For a little while now I have been struggling with feeling confused and alone. There have been some days where my heart is just so heavy, I know that I still have so much I must die to, to repent of. I felt like some how I have lost sight of what really and truly matters, I felt as if I have lost sight of Him. I'm not sure how it is that I found myself in this place. Perhaps to much time spent in trying to get things done and not enough time just being with the Lord. I had been struggling especially over the last few nights with just this utter emptiness. Sometimes its really difficult not to pay attention to the many voices around you that tell you who you should be. Sometimes its feels very much has if every thought is like a tally mark against you and it can become very overwhelming. This was my heart but then as I prayed, as I looked to the Lord and asked Who is it I am suppose to be? How do I live this life in You and not feel like a huge fake, I still fall so very very short of what and where I should be? How can You love me when I fail You so often, when I hurt You so deeply?

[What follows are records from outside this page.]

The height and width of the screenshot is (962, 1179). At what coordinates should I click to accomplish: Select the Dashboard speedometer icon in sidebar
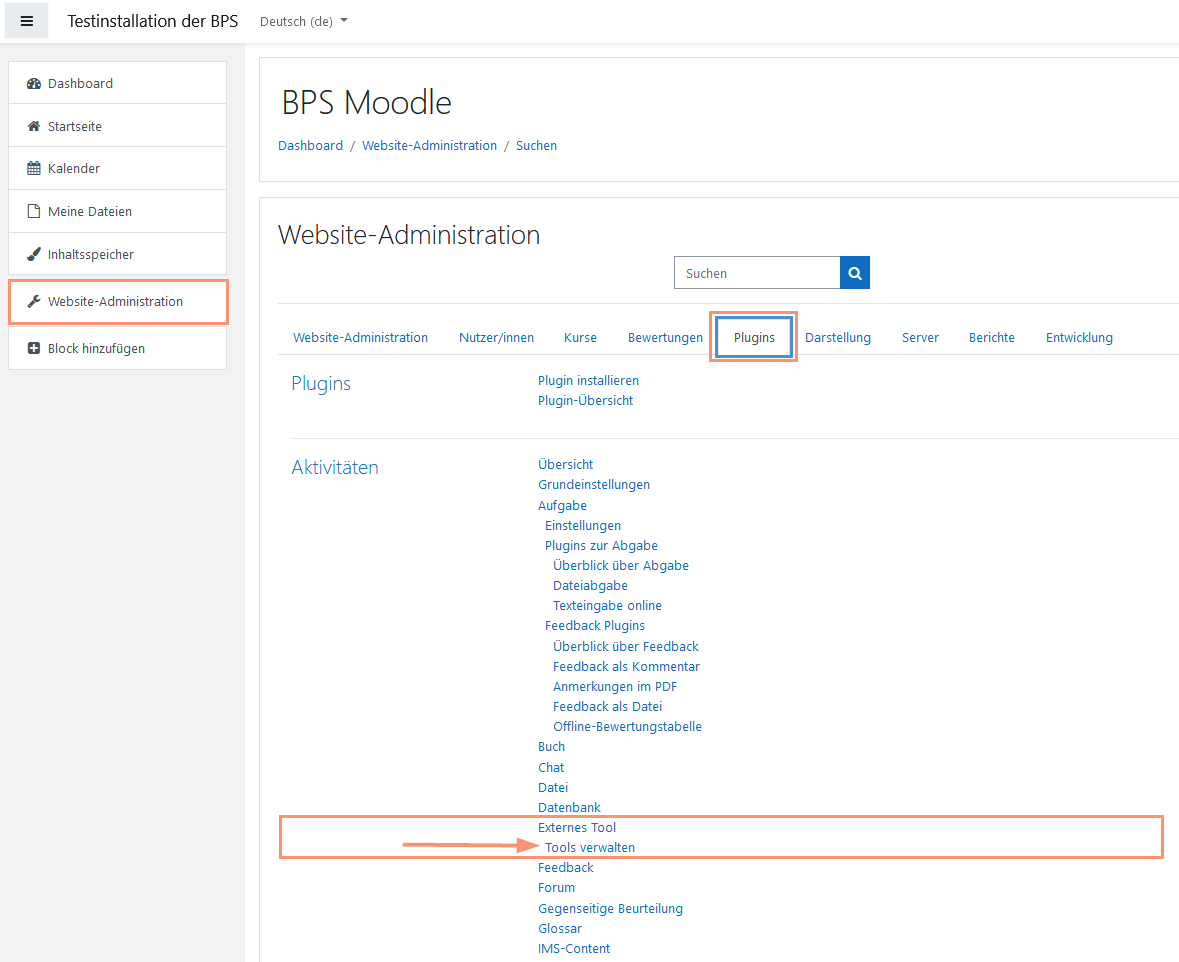[36, 83]
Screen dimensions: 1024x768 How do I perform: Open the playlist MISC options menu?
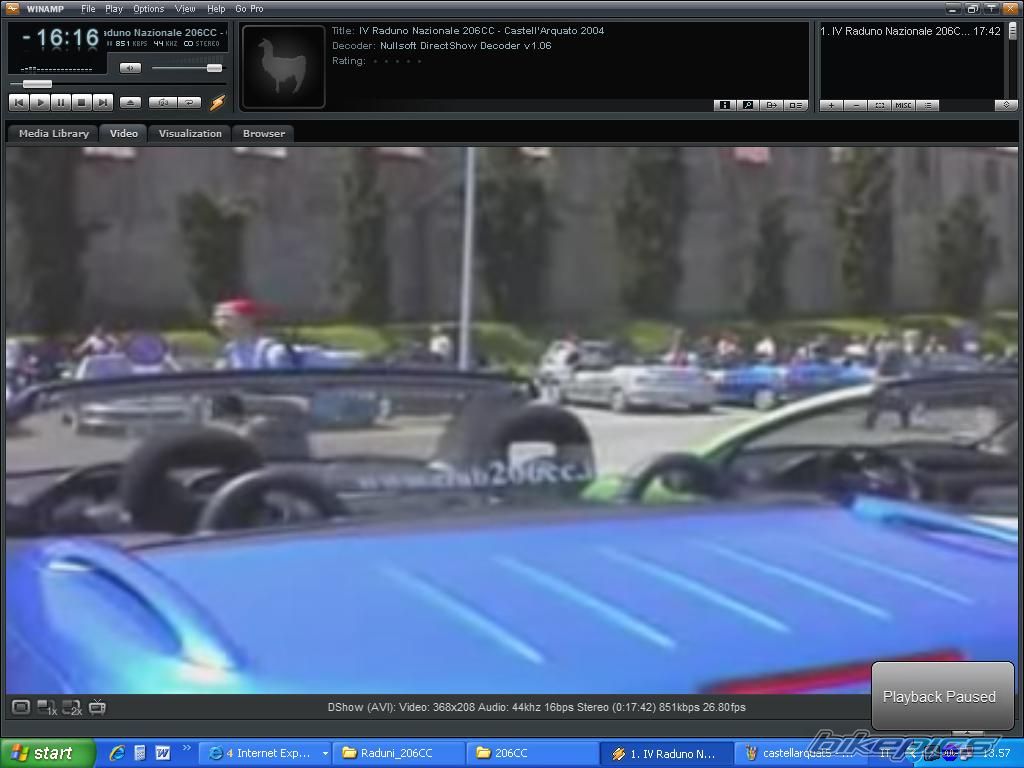(x=903, y=105)
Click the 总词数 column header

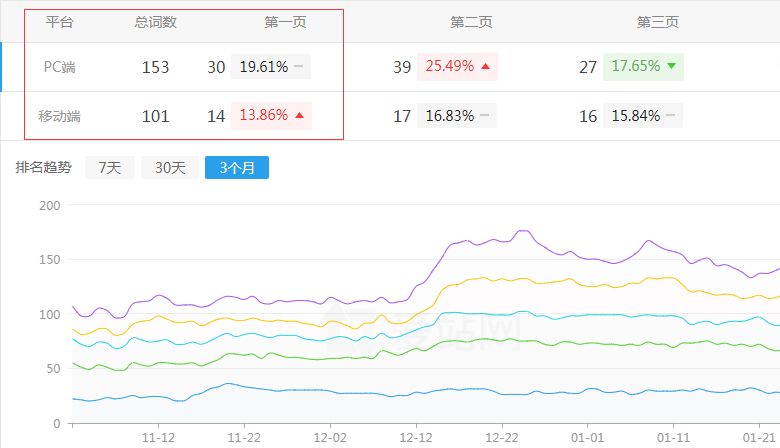[155, 21]
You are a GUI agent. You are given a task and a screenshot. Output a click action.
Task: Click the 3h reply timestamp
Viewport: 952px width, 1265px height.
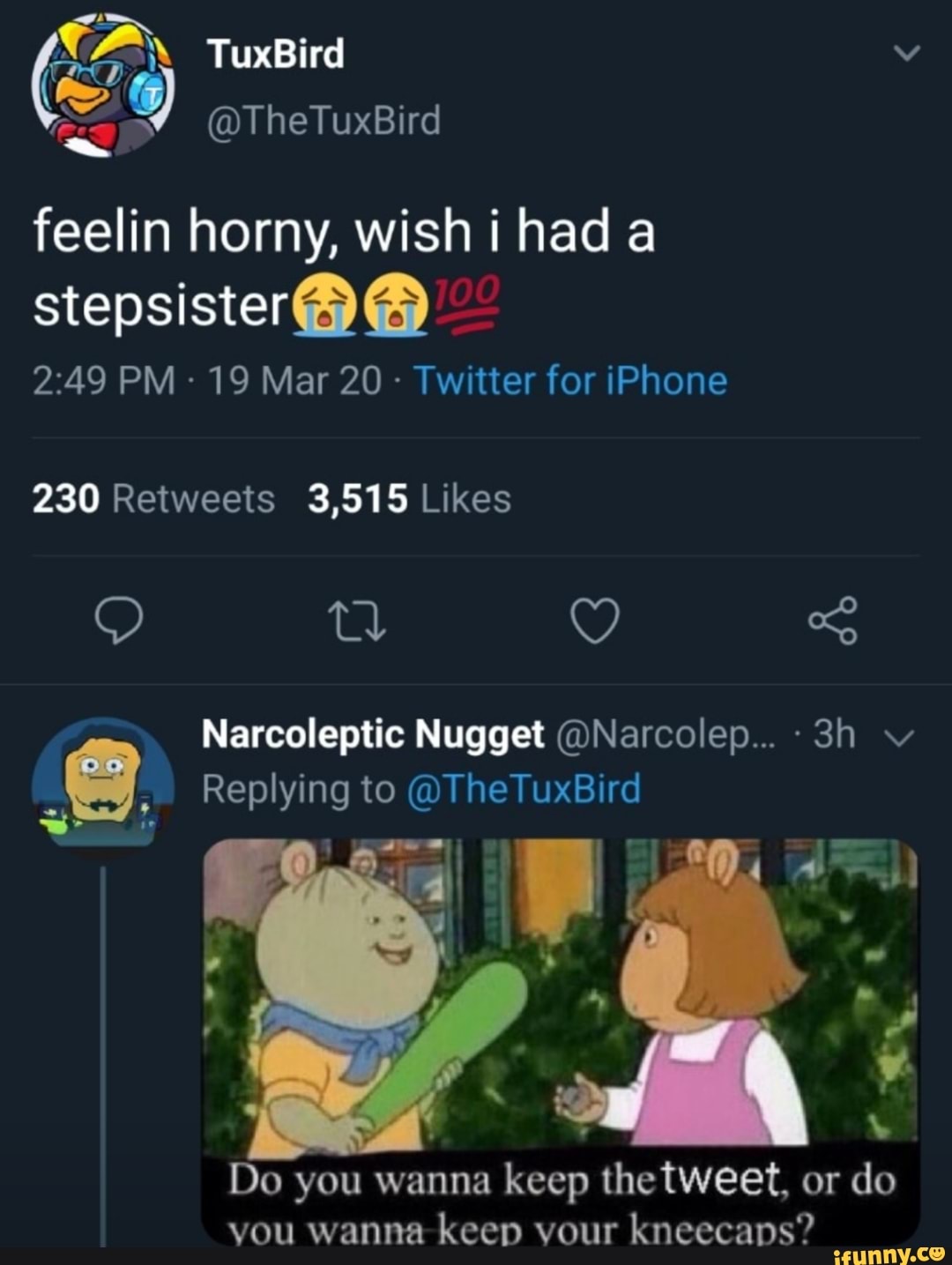point(834,734)
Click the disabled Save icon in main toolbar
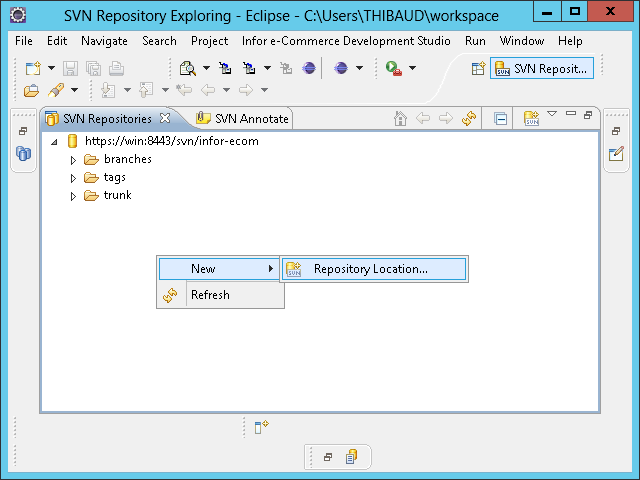This screenshot has height=480, width=640. tap(70, 69)
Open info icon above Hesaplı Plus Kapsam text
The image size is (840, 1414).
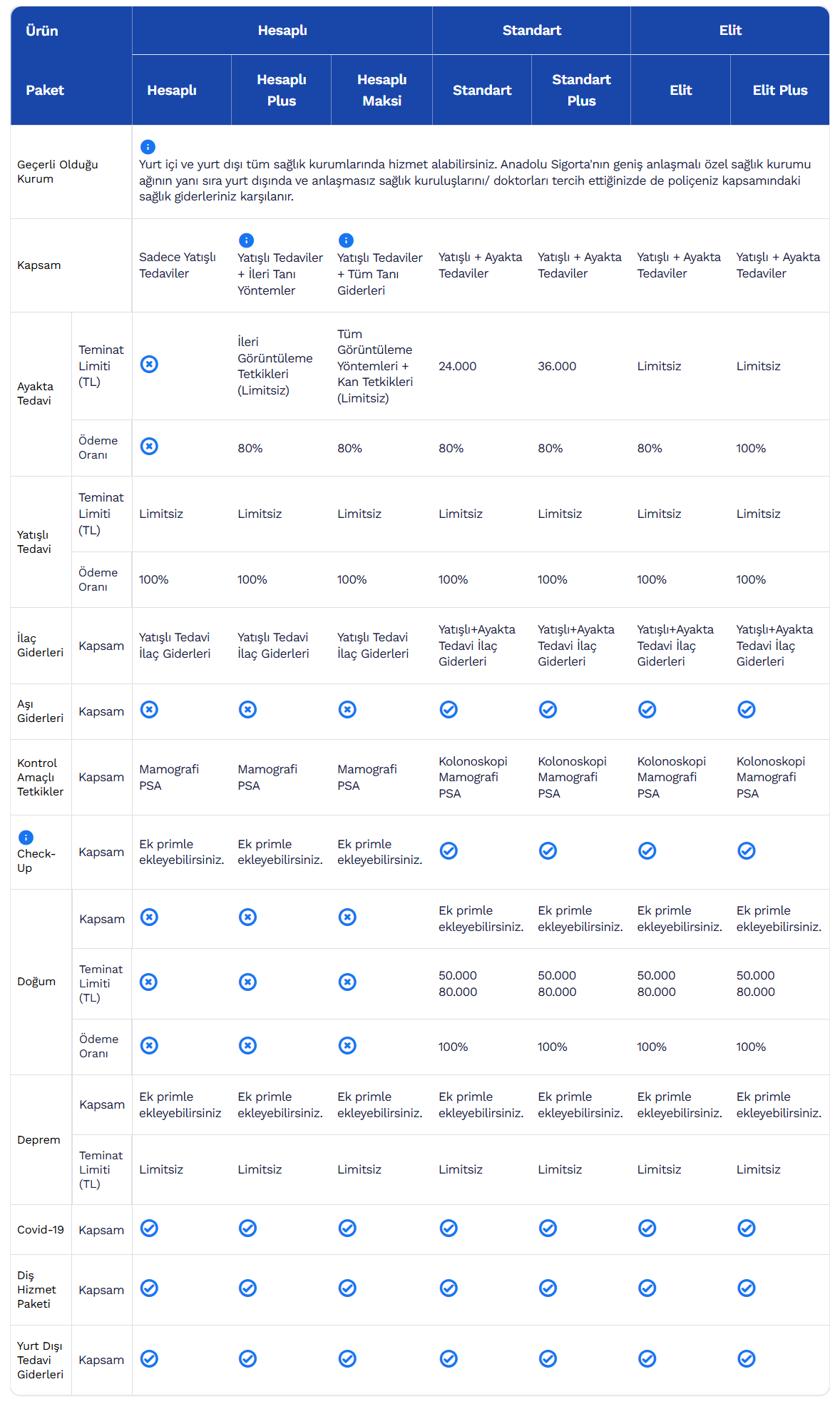246,240
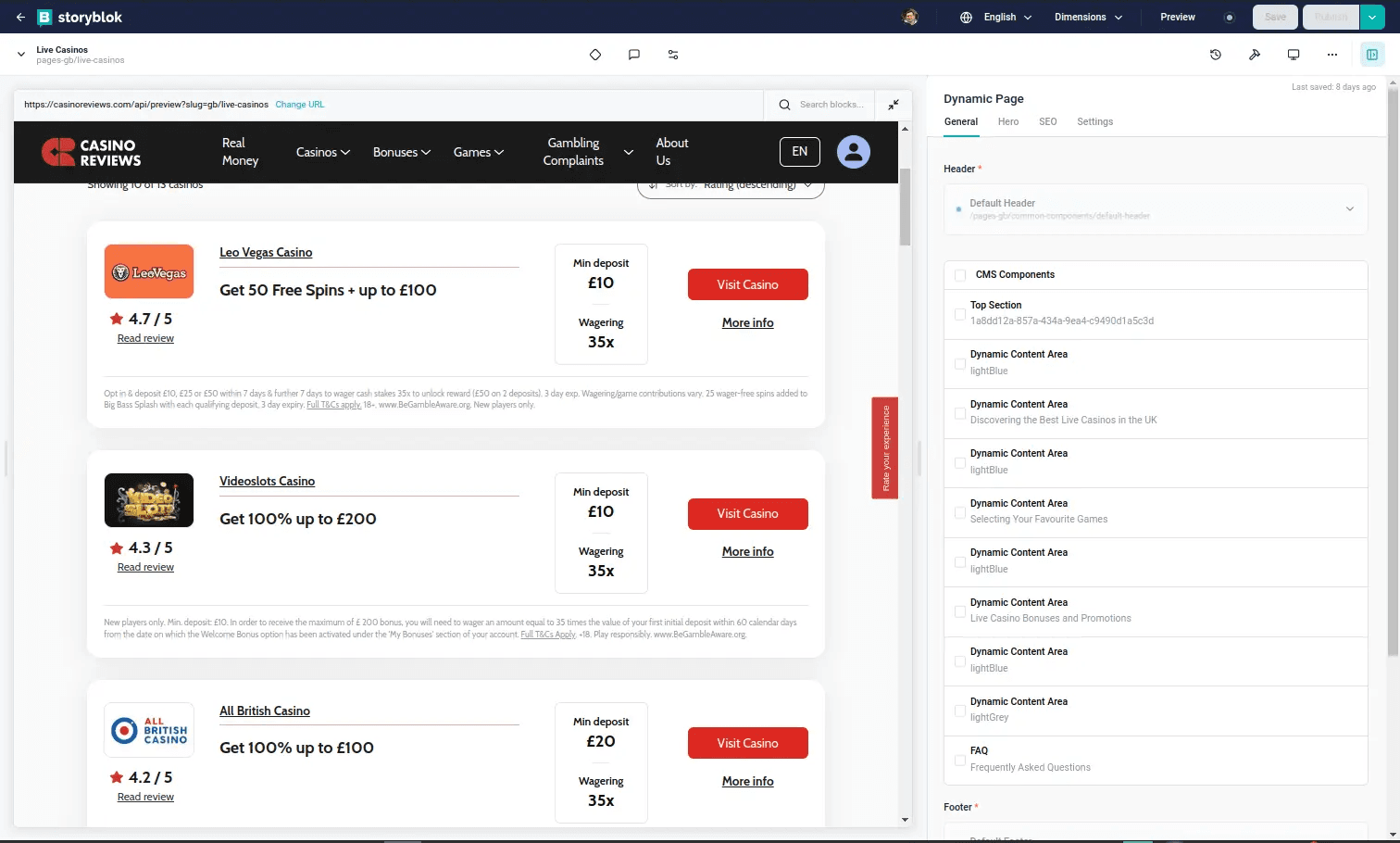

These were the thoughts plaguing me as I stood looking out my window,staring out into the darkness of the night sky. As I finished my prayer, I opened my eyes and realized that it had began to snow. As I watched huge fluffy flakes drift down, slowly covering the earth in the most beautiful white blanket I realized something... I realized that no matter what I was dealing with inside, my Heavenly Father is always there. He is there doing a work in my heart that needs to be done. He is shaping me, teaching me, helping me to grow into who He has for me to be. There are times when this is a painful process, when its even a lonely process. There are times when there just are not words to describe what is happening in the heart, but some how deep down I know that it is for my best and that it is because He loves me so much. As I watched each snow flake fall, it was as if one by one each of those heavy weights and all those unanswered what if questions just seemed to fall away. As the snow covered the earth all around me, my Heavenly Father reminded me of how the blood of His precious Son covers all of my sins. There on the cross He suffered so that I might be made clean. As the snow continued to fall, I reflected and meditated on the Lord for a long while. Soon I found myself smiling, and rejoicing, I felt such peace and comfort. The funny thing is I still don't have all the answers, I still know that there is much in my life that I need to die to, and I still know that I am going to go through times when I feel alone, but I just have to look back and remember this moment and know that He is here with me always. I don't have to worry about who others believe I should be, I just have to keep my heart and eyes on Him and know with all confidence that He will complete the work that He began in me! He will help me to become who I am to be in Him!
I just wanted to let you all know that tonight its snowing and our Heavenly Father loves you so very much!!!